Более… более уютным, что ли.
Вот на этом крючке висел ее пуховик. Вот на этом стуле она сидела, когда они в первый раз обедали. Вот там… ступеньки скрипнули под его ногами… вот на этой кровати, на этой простыне они сегодня ночью любили друг друга. А вон там… Захар подошел к торцевому окну… вон там, в бане, у них все случилось в первый раз.
Она была тут всего три дня. Ну, если по суткам считать, то, наверное, четыре. Да неважно. За это время Уля как-то смогла занять такую часть его жизни, какой никто и никогда не занимал.

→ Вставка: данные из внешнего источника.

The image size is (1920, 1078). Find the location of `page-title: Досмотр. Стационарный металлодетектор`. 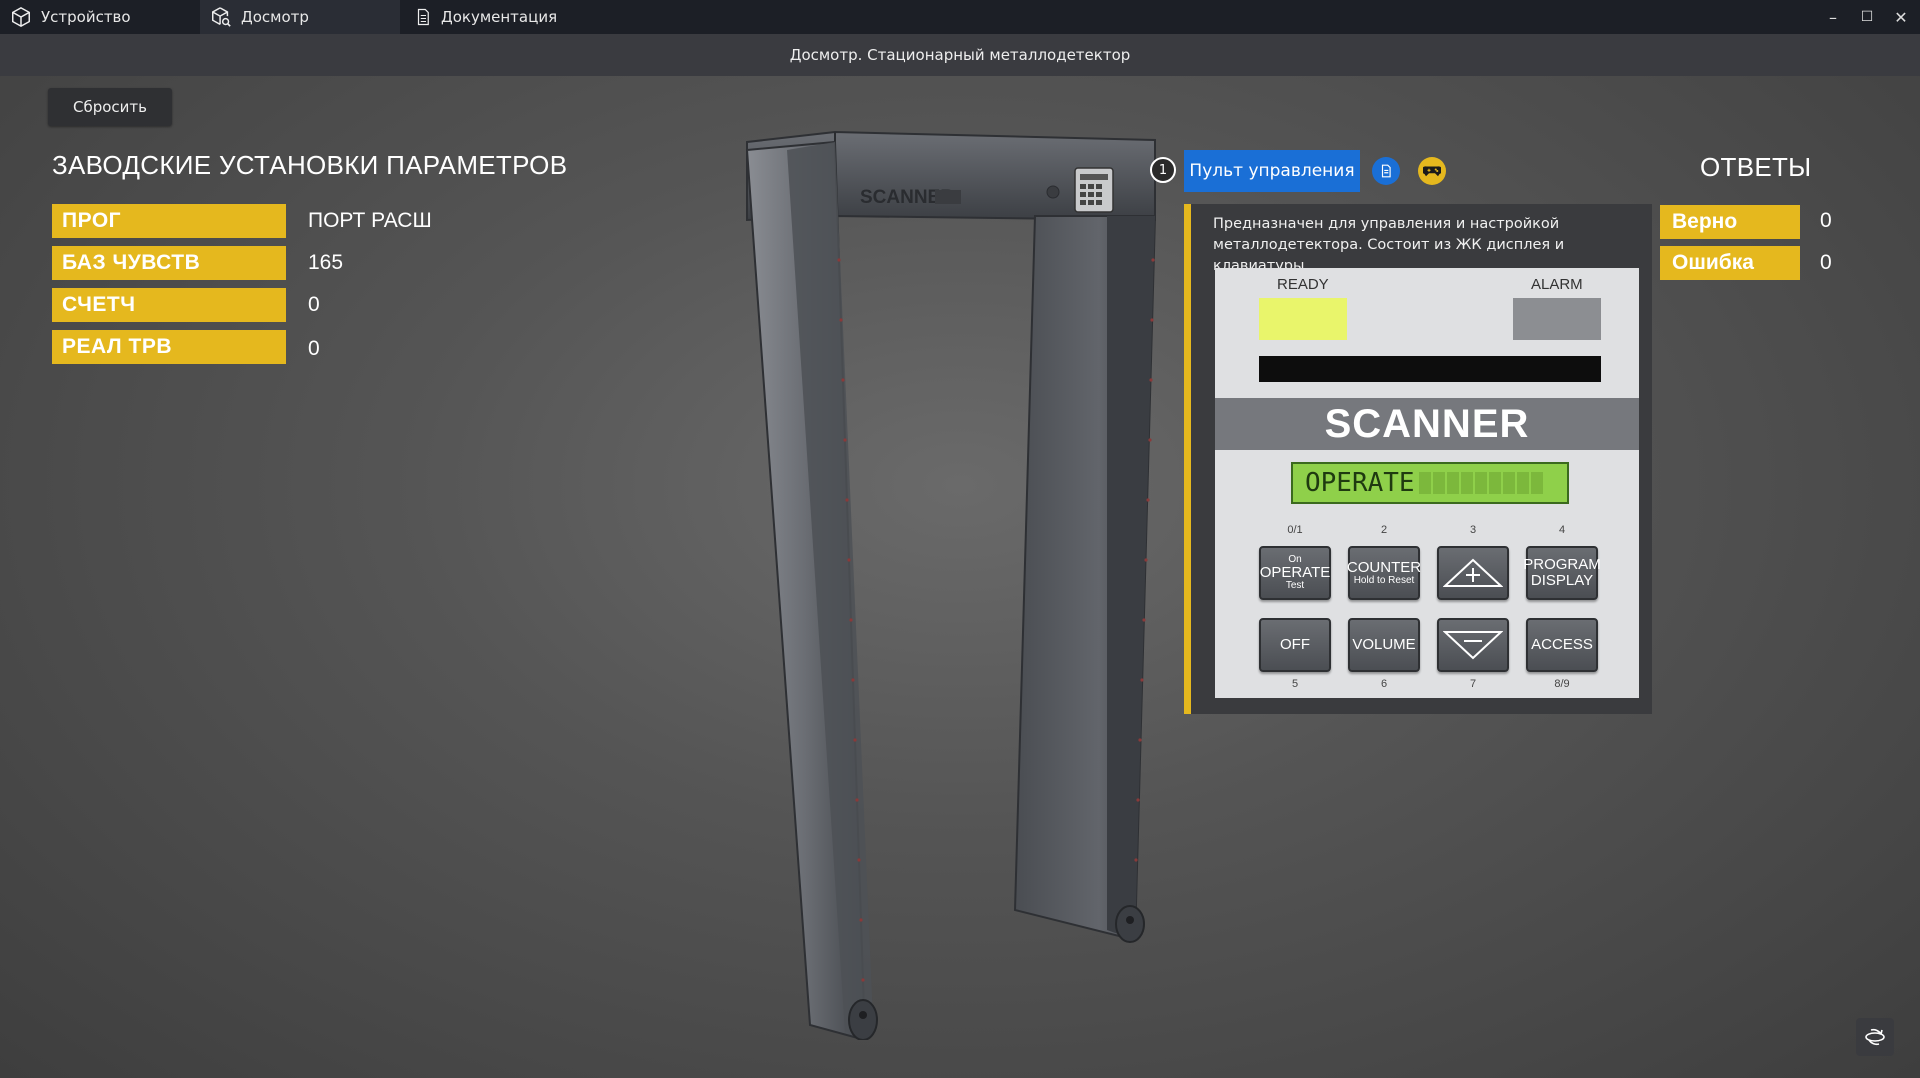

page-title: Досмотр. Стационарный металлодетектор is located at coordinates (960, 55).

Захар не мог понять, в чем это выражалось, и что именно заняла Ульяна — время, мысли или еще что-то. Но… но… но ему сейчас без нее было… плохо.
Вот именно что плохо!
Захар спустился на первый этаж, залез с ногами на диван, вытащил из кармана штанов смартфон. Почему он не взял ее номер телефона? Почему не попросил остаться? Хотя бы почему не спросил о такой возможности?
Потому что… Потому что все это означало дать какую-то надежду. На то, что может быть что-то большее, что было. А ему это не надо.

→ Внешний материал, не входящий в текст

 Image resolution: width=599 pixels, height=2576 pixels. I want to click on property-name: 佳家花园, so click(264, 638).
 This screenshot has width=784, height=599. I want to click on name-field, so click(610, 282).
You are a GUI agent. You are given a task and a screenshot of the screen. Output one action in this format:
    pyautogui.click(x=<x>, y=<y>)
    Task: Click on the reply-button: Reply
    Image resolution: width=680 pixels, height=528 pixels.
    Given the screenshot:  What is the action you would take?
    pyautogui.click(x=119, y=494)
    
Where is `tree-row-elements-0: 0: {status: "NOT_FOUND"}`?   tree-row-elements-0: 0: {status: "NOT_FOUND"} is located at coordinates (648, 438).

Захар резко встал с дивана, подошел к окну, засунул руки в карманы.
А ему это надо! Оказывается — надо! Потому что простая мысль о том, что он больше никогда, никогда-никогда, вообще никогда не увидит Ульяну — его ужаснула. По-настоящему. Так, будто Захару сказали, что ему простоит операция, и ему должны отрезать ногу.
Как он будет без ноги?!
А как он будет без Ульяны?!
Захар шумно выдохнул и оглянулся по сторонам. Ему нужно было срочно приложить куда-то физическое усилие.
Но снег вычищен, дома порядок, вода в бане слита. И…
И через десять минут он выкатывал из гаража снегоход. А потом до темноты гонял по полям, ни о чем особо не думая.
Дома обнаружил, что таки слегка поморозил себе лицо — к вечеру температура упала до минус двадцати, плюс ветер.
Намазывая перед зеркалом на покрасневшую кожу мазь, Захар думал о том, что найти Улю не составит труда — ее номер и все другие данные наверняка сообщит ему Настасья Капитоновна.
Юбка, брюки? Юбка? Или все-таки брюки?!